Many bacterial phyla have been revealed by using deep sequences to identify the diversity of symbionts in the Mealybug. For example, besides Proteobacteria, the phylum Firmicuter, Bacteroidetes, and several other phyla. In the past, Proteobacteria was associated with amino nutrition and the reproduction of mealybugs. In humans and other animals, Firmicuter and Bacteroidetes have been reported to be involved in obesity (Turnbaugh et al., 2006). These bacteria are also abundant in mealybugs, which may similarly aid host nutrition.
Moreover, obese people contain fewer Bacteroidetes than ordinary people. The Firmicutes distribute in the digestive tract of animals, and they can help the host to absorb excessive calories (Singh et al., 2013). This could be why Firmicutes are more abundant in female mealybugs than in males because females are more significant than males and need more calories to survive, especially when they need to spawn. Nevertheless, Bacteroidetes were less reported in the research.
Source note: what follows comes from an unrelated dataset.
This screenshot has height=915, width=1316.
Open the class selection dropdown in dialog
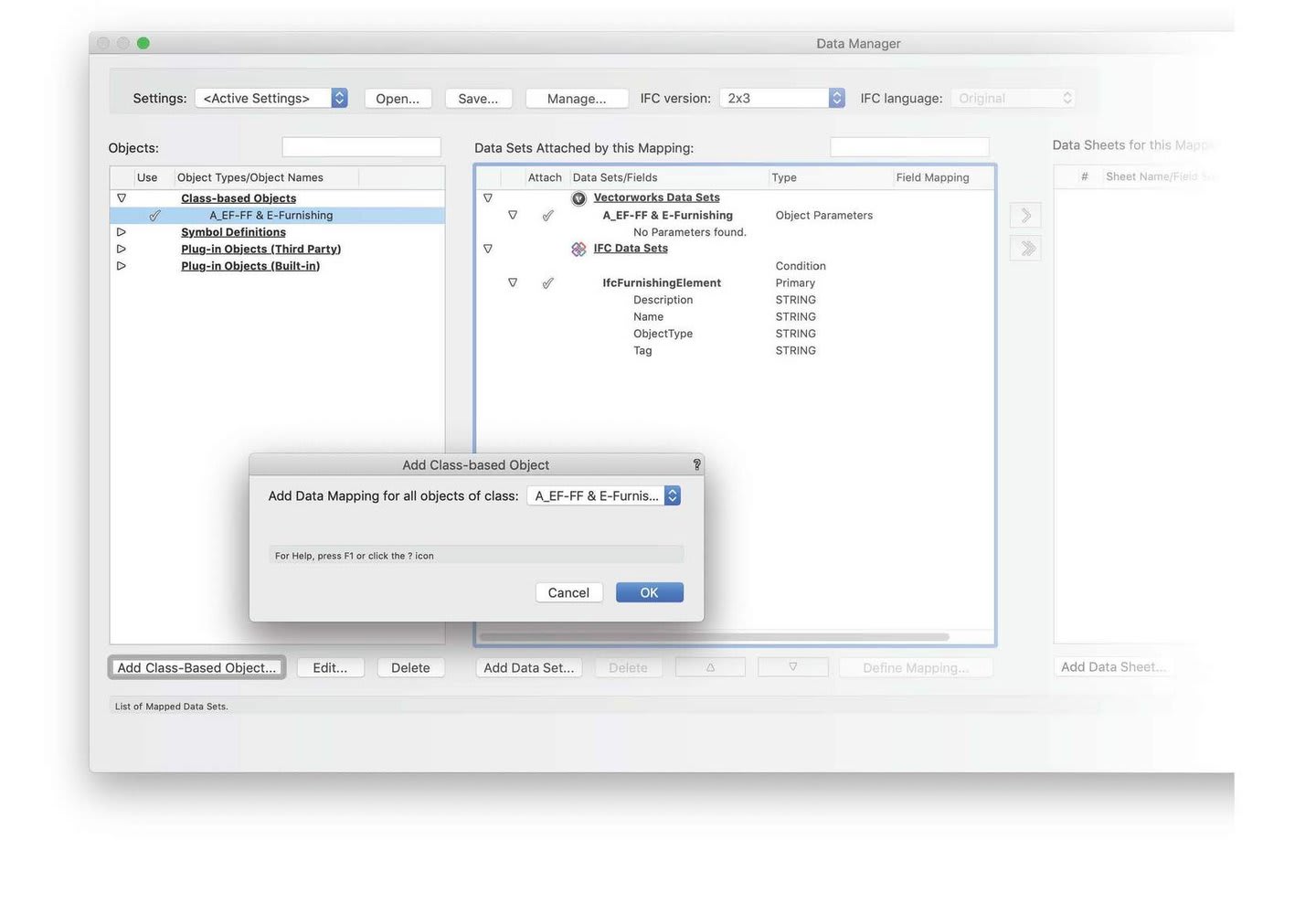604,495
Its abundance was almost equal in female and male mealybugs. More research is needed to unravel the mystery, which must be done on the specific bacteroidetes genus.
Despite the limitation of a single female sample, this exploratory study revealed distinct trends in symbionts community differences between male and female adults of P. solenopsis that warrant further investigation. Follow-up studies with broader sampling across life stages, host individuals, and populations are needed to determine the generality of these patterns.
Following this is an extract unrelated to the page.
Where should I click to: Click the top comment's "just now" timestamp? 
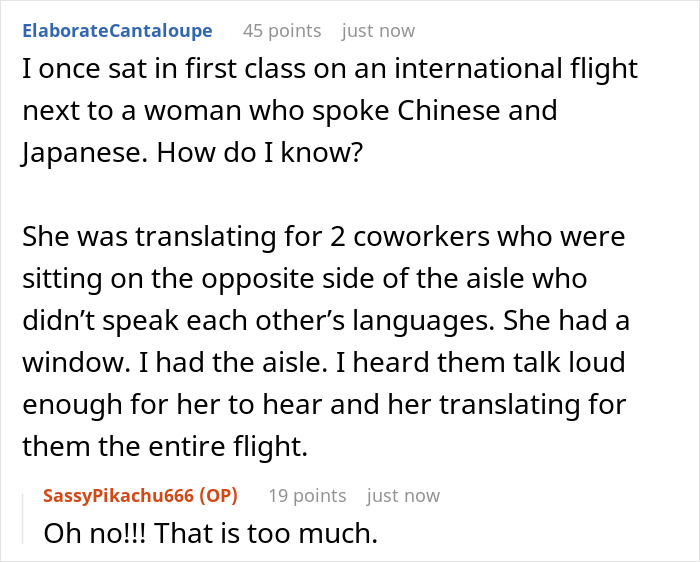click(x=378, y=31)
The interactions between mealybugs and endosymbionts are highly complex. Endosymbiont proliferation and persistence depend on host nutrient intake and genetic control (Dell’Aglio et al., 2023). However, endosymbionts provide nutrients and benefits to the host that are critical for growth, reproduction, and stress resistance. This interdependence has evolved relatively quickly, yet endosymbionts and hosts exhibit remarkable complementarity (Garber et al., 2021). Disentangling these multifaceted relationships will provide critical insights into how this ubiquitous agricultural pest has become so well adapted.
Conclusions
This study explored the diversity of symbionts in the male and female adults of P. solenopsis. The results showed that most bacteria in male and female adult mealybugs are significantly different. Furthermore, the difference may be critical in enabling this insect to utilize a wide range of host plants by facilitating carbohydrate digestion and energy uptake.